NASAのこれからの計画で、最も大きなスポットライトが当たるのことになるのは月面基地の建設です。今年後半に予定されている2つの打ち上げミッションを皮切りに、月への無人ミッションを定期的に行い、月面基地のベースとなる設備を整えていく予定です。
そして、来年からは計画をスピードアップし、2027年には10ミッション、2028年には12ミッションを予定。
これは、月への設備輸送を民間企業に任せる商業月面輸送サービス(Commercial Lunar Payload Services)の一環。1度は中止に追い込まれた月面探査車Viperが、Blue Originのミッションの一部として2027年に月面着陸する可能性もあります。Viperとともに月へ向かうのは4機のドローンMoonFall。探査車では到達しずらいエリアはこのドローンが担当します。
探査車を月に送り込んだあとは、月面基地建築に適したエリア探しがスタート。2032年には月面基地建設エリアを決定し、2032年から2036年には、人類の月面長期滞在ミッションのための住居(基地)を整備したい考え。
月周回有人拠点「Gateway」は中止に
月面基地計画で大きな皺寄せがくるのがLunar Gateway、月周回有人拠点です。これは月の周回軌道上に構築予定されていた月面探査のための中継基地ですが、月面基地がこれの代わりとなります。
アイザックマン長官は、Gateway計画を一時停止し、月面基地のサステナブルな運営のインフラ設備に注力することは、別に驚くことでもないと、その背景を語りました。
2月後半には、オリオン宇宙船と着陸船のドッキングテストを2027年に地球起動上で行う計画をアイザックマン長官が発表。そのぶん、有人月面着陸は予定より後ろ倒しになり、2028年へ。2028年には、アルテミス4、そしてアルテミス5として2回の月面着陸ミッションを行なう可能性も語られました。
Gatewayミッションの指揮をとっていたNASAのカルロス・ガルシア=ガラン氏は、新たに月面基地ミッションへ。月周回有人拠点には宇宙探査の大きな意味があるものの、今すぐ実現する必要はないとし、今フォーカスすべきは月面だと強調しました。
月、そしてその先へ
月が盛り上がりを見せる一方で、火星探査も忘れてはいません。NASAの計画では、2028年までに原子力をエネルギーとする宇宙船を火星へと打ち上げ予定。惑星間移動での原子力エネルギーの有効性をデモしたい考え。
原子力火星探査船の名前はSpace Reactor‑1 Freedom。火星に到着すると、火星探査ヘリコプターミッション、スカイフォールが始動予定。これは、火星の探査ヘリ、インジェニュイティの活躍があってこそです。インジェニュイティと異なり、スカイフォールは1機ではなく6機からなるヘリ部隊。それぞれが個々で火星の地に降り立ちます。
地球低軌道上の人工衛星
月で盛り上がるNASAですが、昨今では多くの人工衛星が飛行する地球低軌道上も、常に視界に入れています。

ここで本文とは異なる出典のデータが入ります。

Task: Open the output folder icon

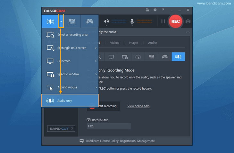Action: point(147,10)
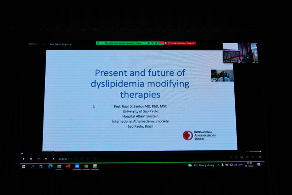Skip to next track in PotPlayer
Screen dimensions: 292x195
46,159
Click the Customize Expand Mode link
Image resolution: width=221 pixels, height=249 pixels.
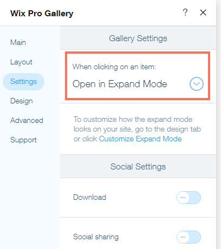[x=140, y=139]
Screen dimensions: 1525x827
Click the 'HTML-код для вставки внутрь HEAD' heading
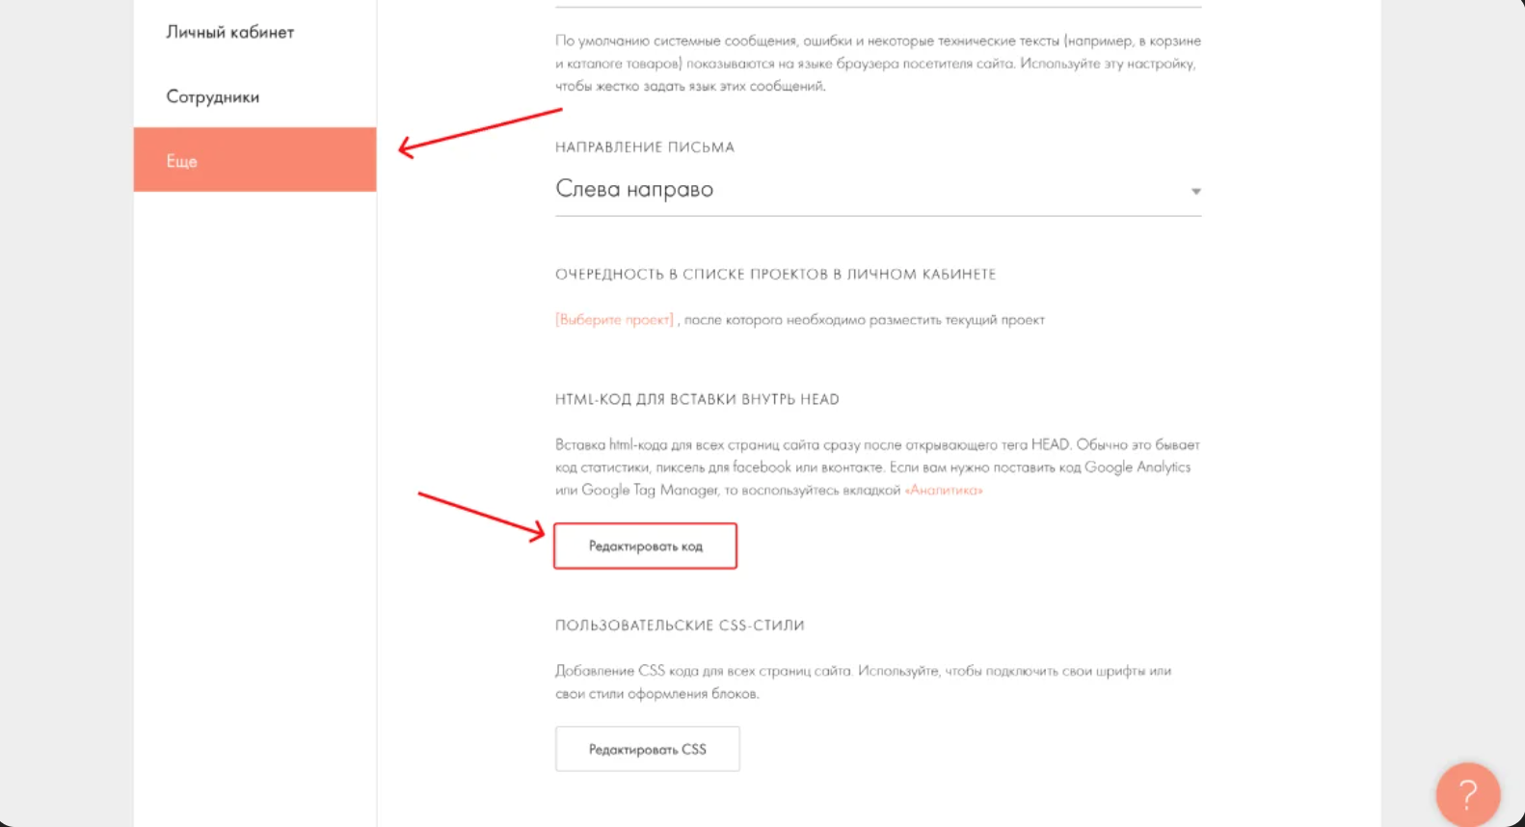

地球軌道といえば、国際宇宙ステーション(ISS)。2030年までにISSは引退する計画で、大気圏再突入によってISSの大部分は焼失する想定です。
そんなISSの後継を引き受けるのは、民間宇宙企業が担う次世代宇宙ステーション、2021年発足のCommercial Low Earth Orbit Destinations(CLD)プログラムでした。が、現時点ではこの予定を実現するのは到底不可能。

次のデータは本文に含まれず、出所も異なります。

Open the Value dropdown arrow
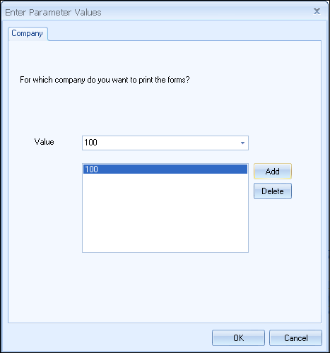The width and height of the screenshot is (330, 353). click(x=242, y=143)
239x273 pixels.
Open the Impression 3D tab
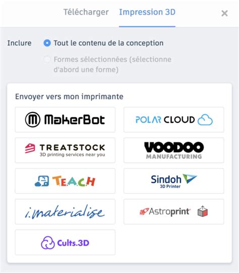click(x=147, y=12)
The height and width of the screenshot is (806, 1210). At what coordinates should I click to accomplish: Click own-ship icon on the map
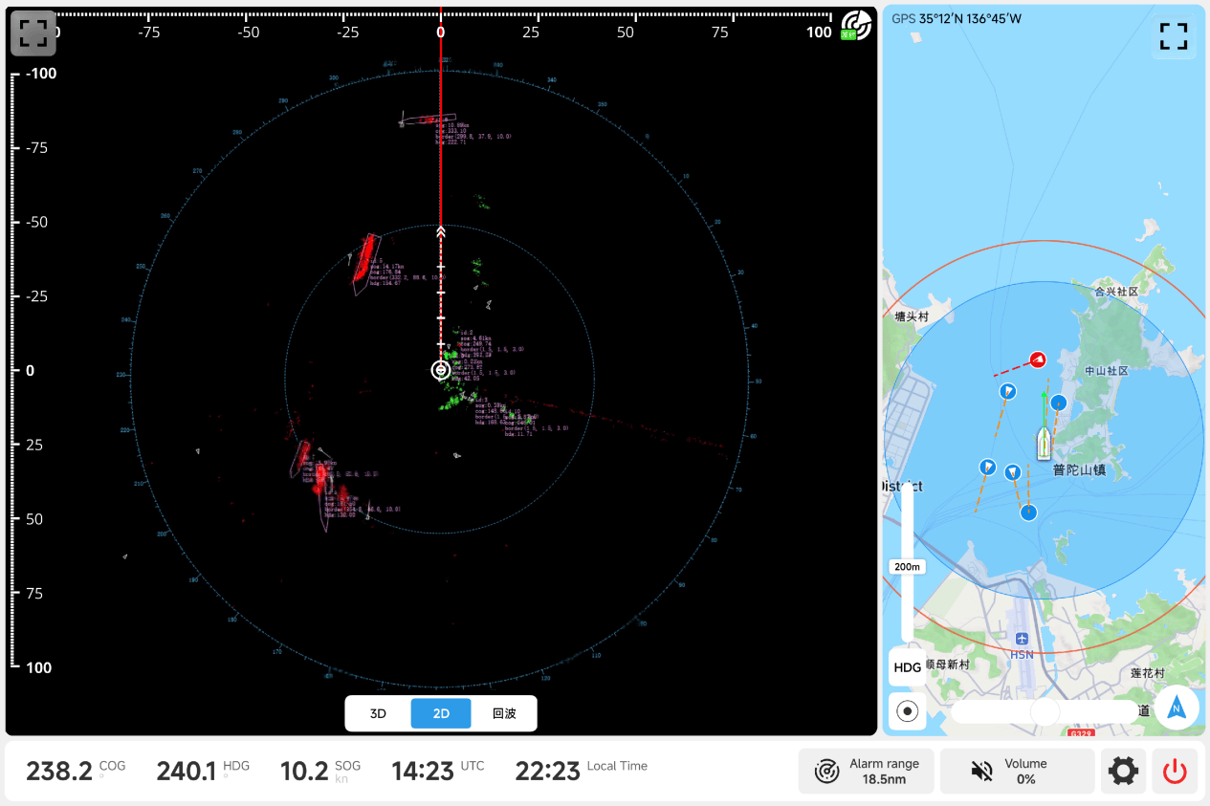click(x=1044, y=443)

NASAのAmit Kshatriya氏は、ISSは世界中の政府が連携し30年も運用してきた非常に複雑な仕組みで、産業界にはそもそもないシステムだとして、民間ステーションへの移行の難しさを語っています。
民間宇宙ステーションに関しては、2つのプログラムに資金を提供する予定だったものの、現状では1つですら難しいとし、CLDプログラムの中止を発表。今後は、ISSに商業モジュールをくっつける形で技術革新と運用を行う計画を立てています。ISSからの移行が現実的なものになれば、そこでやっとモジュールをISSから離して、単体活用すればいいというアイディアです。
ということで、ISS引退は2030年から2032年頃に延期されそうです。